For educational purpose only:
Part 1. local detection
Where they get their valid hashes from:
Code:
decrypting --> TextAsset asset = Resources.Load("fndid", typeof(TextAsset));
How they are checking:
Code:
private bool AssemblyAllowed(string libraryPath)
{
string str = libraryPath.Substring(libraryPath.LastIndexOf("/") + 1);
int assemblyHash = GetAssemblyHash(libraryPath);
for (int i = 0; i < this.allowedAssemblies.Length; i++)
{
AllowedAssembly assembly = this.allowedAssemblies[i];
if ((assembly.name == str) && (Array.IndexOf<int>(assembly.hashes, assemblyHash) != -1))
{
return true;
}
}
return false;
}
Where they are checking:
Code:
private bool FindSecretionInCurrentAssemblies()
{
foreach (string str in FindLibrariesAt(Application.get_dataPath() + "/Managed/"))
{
if (!this.AssemblyAllowed(str))
{
return true;
}
}
return false;
}
What they are checking:
Code:
internal static string[] FindLibrariesAt(string dir)
{
string[] strArray = new string[0];
if (Directory.Exists(dir))
{
strArray = Directory.GetFiles(dir, "*.dll", SearchOption.AllDirectories);
for (int i = 0; i < strArray.Length; i++)
{
strArray[i] = strArray[i].Replace('\\', '/');
}
}
return strArray;
}
Whatelse they are detecting:
Code:
private void OnNewAssemblyLoaded(object sender, AssemblyLoadEventArgs args)
{
if (this.AssemblyAllowed(args.LoadedAssembly.CodeBase))
{
return;
}
Label_0016:
goto Label_0016;
}
What they do on detection:
Code:
private void StartDetectionInternal(Action callback)
{
if (isRunning)
{
Debug.LogWarning("[ACTk] Secretion Detector already running!");
return;
}
base.onDetection = callback;
if (this.allowedAssemblies == null)
{
this.LoadAndParseAllowedAssemblies();
}
if (!this.signaturesAreNotGenuine)
{
if (!this.FindSecretionInCurrentAssemblies())
{
AppDomain.CurrentDomain.AssemblyLoad += new AssemblyLoadEventHandler(this.OnNewAssemblyLoaded);
isRunning = true;
base.set_enabled(true);
return;
}
this.OnSecretionDetected();
goto Label_007C;
}
this.OnSecretionDetected();
Label_003E:
goto Label_003E;
Label_007C:
goto Label_007C;
}
Where i believe they indirectly store results due to not exiting earlier:
Code:
this.hexTable = new string[0x100];
for (int j = 0; j < 0x100; j++)
{
this.hexTable[j] = j.ToString("x2");
In combination with:
Code:
private string PublicKeyTokenToString(byte[] bytes)
{
string str = string.Empty;
for (int i = 0; i < 8; i++)
{
str = str + this.hexTable[bytes[i]];
}
return str;
}
When do they check:
Code:
Startup and runtime due to start, pause, resume, stop functionality.

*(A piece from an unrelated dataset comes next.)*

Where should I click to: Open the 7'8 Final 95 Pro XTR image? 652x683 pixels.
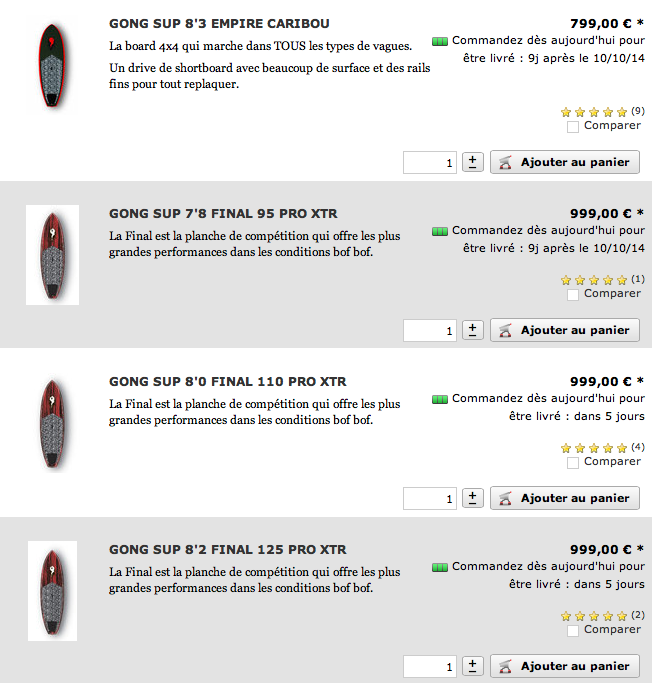[52, 254]
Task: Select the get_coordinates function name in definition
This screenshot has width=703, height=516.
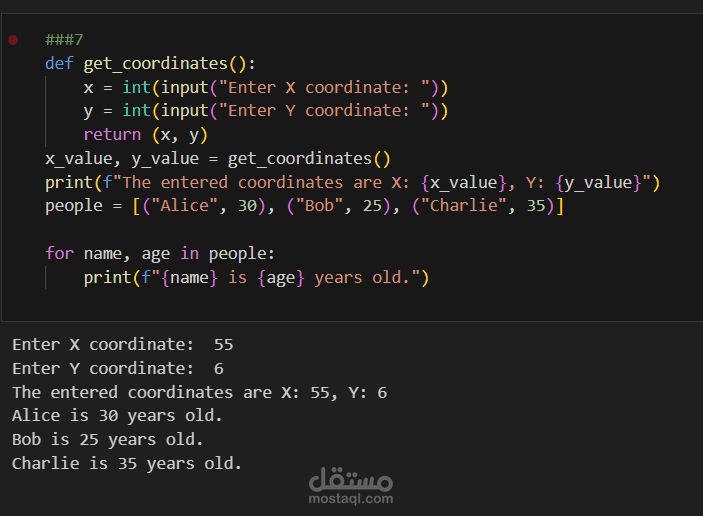Action: pos(156,64)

Part 2. How they might handle local results
Code:
public void ReauthenticateClients()
{
this._LastReauthenticationTime = Time.get_time();
this.HandleHangingRequests();
this.BurnPeasants();
this.CycleKey();
this.RequestVerification();
}
When they ban:
Code:
public uint GetExpectedResponse(uint key, int verifierIndex)
{
if (verifierIndex >= this.AuthenticityVerifiers.Count)
{
return 0;
}
MonoBehaviour behaviour = this.AuthenticityVerifiers[verifierIndex];
if (behaviour == null)
{
return 0;
}
behaviour.set_enabled(false);
behaviour.get_gameObject().set_name(key.ToString());
behaviour.set_enabled(true);
return Convert.ToUInt32(behaviour.get_gameObject().get_name(), 10);
}
They ban like this:
Code:
public void BurnPeasants()
{
foreach (Player player in this._Peasants)
{
Server.Ban(player, 1, this.BanReason);
}
this._Peasants.Clear();
}
Part 3. How Part 1. and 2. may interconnect
Part 1. is based upon:
Code:
.Core.Optimized which contains base for Part 1 detector and all sorts of crypto combined datatype definitions used mainly by PlayerHealth related methods in .Entities.Definitions. connected to almost any interaction events with the environment or timebased events.
Results
-The label deadlocks may account for crashes/hangs.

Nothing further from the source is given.